> _Quoted passage_:
□ □ □

Gee whiz. The APA thinks everyone desperately needs therapy and drugs to make them feel better. Its just a coincidence that this will make their members more money . . .
The APA did not say that. They didnt even imply it.
Straw Man fail. Try again.
What would be useful, to me at least, is knowing what the survey folks meant by "stress" and getting responses for each category. Stress due to social media usage? Work/home balance? Fear of violence? Child rearing? Bullying (at home v at work)? Too many tasks that you alone must do? Insufficient emotional support?
The current numbers are pretty meaningless without knowing what in fact is being measured.
I was 35 when 9/11 happened. It did not change a thing. Even on the day, I said to a co-worker "My odds of dying in a terrorist attack went from 0 to 0 today."
2008? Nah - nothing surprising. Consequences of Greenspan put, coddling of banks and homeowners.
But 2016-23 is a different story that has shaken my belief in the ground rules of this society: there are none, beyond misogyny, contempt for the weak more generally, and self-interest.

□ □ □

> _Stored data_:

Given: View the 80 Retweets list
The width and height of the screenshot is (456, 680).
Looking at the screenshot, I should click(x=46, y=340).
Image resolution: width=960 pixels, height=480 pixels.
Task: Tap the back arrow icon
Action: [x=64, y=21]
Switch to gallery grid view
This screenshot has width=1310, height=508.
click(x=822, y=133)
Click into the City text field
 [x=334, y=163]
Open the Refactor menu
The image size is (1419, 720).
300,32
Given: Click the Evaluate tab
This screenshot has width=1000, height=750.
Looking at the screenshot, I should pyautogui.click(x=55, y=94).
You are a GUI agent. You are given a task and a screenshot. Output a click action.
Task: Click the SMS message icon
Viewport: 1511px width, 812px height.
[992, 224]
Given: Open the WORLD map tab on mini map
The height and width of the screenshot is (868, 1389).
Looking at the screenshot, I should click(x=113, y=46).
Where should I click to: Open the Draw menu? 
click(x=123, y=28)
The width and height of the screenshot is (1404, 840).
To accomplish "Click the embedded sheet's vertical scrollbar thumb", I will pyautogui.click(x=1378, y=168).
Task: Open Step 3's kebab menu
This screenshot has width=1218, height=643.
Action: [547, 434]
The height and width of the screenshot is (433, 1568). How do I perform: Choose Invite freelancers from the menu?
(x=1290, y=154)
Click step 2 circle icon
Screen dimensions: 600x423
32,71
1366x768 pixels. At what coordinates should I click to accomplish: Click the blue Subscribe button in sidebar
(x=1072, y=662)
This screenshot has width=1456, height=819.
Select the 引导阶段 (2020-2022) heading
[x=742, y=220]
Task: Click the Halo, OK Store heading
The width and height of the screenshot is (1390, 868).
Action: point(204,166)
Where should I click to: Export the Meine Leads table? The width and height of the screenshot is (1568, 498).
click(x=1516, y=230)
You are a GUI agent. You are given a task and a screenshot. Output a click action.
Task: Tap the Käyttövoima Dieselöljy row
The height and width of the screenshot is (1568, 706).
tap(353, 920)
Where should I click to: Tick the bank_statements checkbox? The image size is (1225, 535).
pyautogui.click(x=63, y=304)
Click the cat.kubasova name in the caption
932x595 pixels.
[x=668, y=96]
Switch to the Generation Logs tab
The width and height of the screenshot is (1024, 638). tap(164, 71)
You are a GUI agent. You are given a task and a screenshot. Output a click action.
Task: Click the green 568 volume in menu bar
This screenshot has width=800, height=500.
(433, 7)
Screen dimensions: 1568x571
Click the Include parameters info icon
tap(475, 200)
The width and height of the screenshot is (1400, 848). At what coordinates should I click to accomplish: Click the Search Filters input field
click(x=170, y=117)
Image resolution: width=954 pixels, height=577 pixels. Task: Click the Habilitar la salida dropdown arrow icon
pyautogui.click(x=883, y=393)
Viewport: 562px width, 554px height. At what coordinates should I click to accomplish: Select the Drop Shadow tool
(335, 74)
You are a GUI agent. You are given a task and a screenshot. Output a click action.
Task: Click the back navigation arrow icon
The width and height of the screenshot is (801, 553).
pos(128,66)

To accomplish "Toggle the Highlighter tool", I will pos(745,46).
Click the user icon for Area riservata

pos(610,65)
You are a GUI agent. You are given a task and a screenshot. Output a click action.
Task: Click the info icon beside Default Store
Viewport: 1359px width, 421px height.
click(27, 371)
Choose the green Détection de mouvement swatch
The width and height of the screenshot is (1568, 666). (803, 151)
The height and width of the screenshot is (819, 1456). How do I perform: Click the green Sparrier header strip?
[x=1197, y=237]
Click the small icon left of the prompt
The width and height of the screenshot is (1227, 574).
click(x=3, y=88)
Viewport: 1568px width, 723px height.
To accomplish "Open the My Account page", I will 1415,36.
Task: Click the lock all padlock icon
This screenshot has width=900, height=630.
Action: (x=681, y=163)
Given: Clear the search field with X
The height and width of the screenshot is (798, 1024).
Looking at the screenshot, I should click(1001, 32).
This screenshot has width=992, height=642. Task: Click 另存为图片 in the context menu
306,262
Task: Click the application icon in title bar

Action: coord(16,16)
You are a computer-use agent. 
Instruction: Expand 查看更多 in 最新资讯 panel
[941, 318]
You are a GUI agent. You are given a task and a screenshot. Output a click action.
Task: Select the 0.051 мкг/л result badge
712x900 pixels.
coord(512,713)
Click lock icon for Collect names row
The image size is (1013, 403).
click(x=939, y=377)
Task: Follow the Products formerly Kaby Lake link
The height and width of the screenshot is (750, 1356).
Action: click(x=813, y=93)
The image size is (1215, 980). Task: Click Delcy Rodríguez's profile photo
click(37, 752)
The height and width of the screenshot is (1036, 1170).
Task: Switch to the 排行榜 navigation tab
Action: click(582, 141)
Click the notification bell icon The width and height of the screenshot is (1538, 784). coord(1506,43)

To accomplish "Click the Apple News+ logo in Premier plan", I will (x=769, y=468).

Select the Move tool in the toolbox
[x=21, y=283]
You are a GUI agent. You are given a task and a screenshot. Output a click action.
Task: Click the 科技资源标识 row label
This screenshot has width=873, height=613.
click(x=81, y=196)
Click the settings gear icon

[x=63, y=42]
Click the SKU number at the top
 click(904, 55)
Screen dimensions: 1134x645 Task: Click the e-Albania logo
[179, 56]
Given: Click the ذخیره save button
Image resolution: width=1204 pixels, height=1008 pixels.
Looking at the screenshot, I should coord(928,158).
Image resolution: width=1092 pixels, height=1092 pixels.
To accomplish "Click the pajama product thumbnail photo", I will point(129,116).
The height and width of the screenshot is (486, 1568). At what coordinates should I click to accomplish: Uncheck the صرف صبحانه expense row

□ □ □

> _Problem to work on_:
Write out the part of the stress survey comments that opens with "The APA did" and closes with "Insufficient emotional support?". The records have no connection to the text.

> _Finished exercise_:
The APA did not say that. They didnt even imply it.
Straw Man fail. Try again.
What would be useful, to me at least, is knowing what the survey folks meant by "stress" and getting responses for each category. Stress due to social media usage? Work/home balance? Fear of violence? Child rearing? Bullying (at home v at work)? Too many tasks that you alone must do? Insufficient emotional support?